Because this tiny thing – lighter than a paper-clip, with legs
the width of a human hair – can cause a lifetime of anguish.
More anguish still, because it’s so hard to describe.
Mosquitos? people will jeer. They’re just bugs! Yes, just bugs
– bugs that stick their serrated proboscises into the skin of
the living, piercing through the pored tissue of your body and
injecting a dose of anesthetic. The mosquito numbs you.
You’re not supposed to know that it’s there, clinging to your
shoulder with its sticky, filthy legs. You aren’t supposed to
realize that the mosquito is sucking the blood from your body
– just a drop, just a tiny gulp. But as the mosquito drains
you, its thorax lights up; its body literally turns red.
To day-hikers, this is a mild inconvenience – a tiny drop of
blood, a little, into August, and the steamy afternoons seem
never to end, the black flies circle around your head, whirling
and whirling, landing only long enough to entangle themselves
in your hair. At first this horrifies you – as a child, you scream
and run to Mom and beg her to get it out, get it out!
But you get used to the black flies, the horse-flies, the bees,
the wasps. The flies are bigger and slower than the
mosquitoes; they lumber through the air, circling predictably
around your cranium, until you just reach out with a hand and
grab them, one by one. This becomes a kind of game. Your
hand springs into the air, you grab a fly, you crush its
abdomen with your thumb, and you hurl it to the grass – a
scythe-like swing, so swift and relaxed that friends don’t
realize you’re killing them. You become as silent as the insects
themselves: Snatch, crush, toss.
The walls are throbbing with ants. Big ants, small ants – they
may belong to the same species, one may grow into the other,
you simply don’t care.
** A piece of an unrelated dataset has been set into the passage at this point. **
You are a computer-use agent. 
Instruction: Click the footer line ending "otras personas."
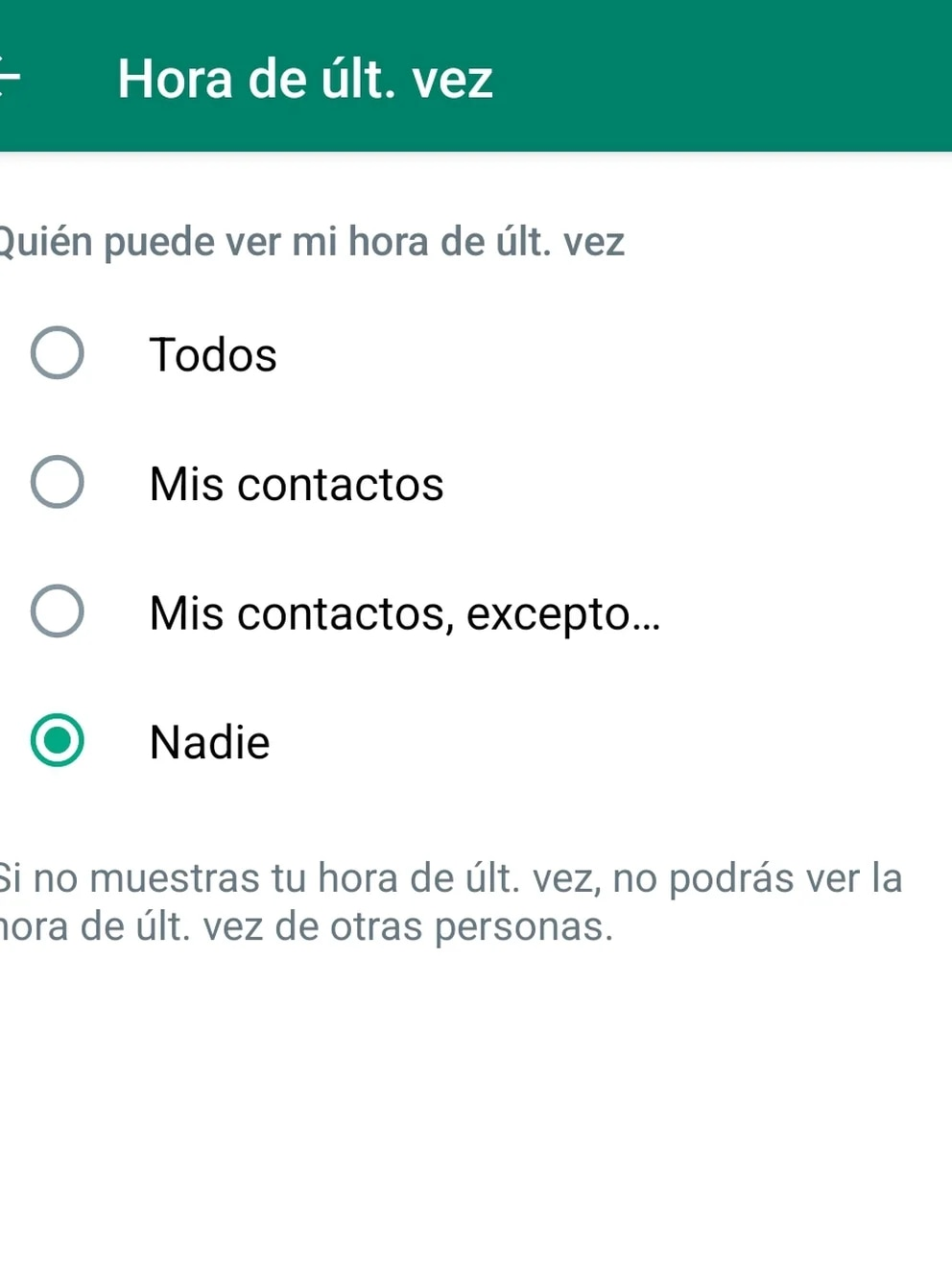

If they live in the woods, you leave
them alone. You can overturn a rock and watch a small
civilization of ants scattering, leaving their colonies of white
eggs behind, but you refuse to kill them. They’re not
bothering you. They are only animals trying to live.
But if they’re inside your parents’ house, you punish them.
You indulge every cruel impulse: You grow your fingernails
long as you can press on their backs. They squirm and writhe,
trying to identify the great pressure holding them down.
As their legs scrape along the tabletop, trying to propel them
forward, you drive your fingernail into their tiny, wire-like neck.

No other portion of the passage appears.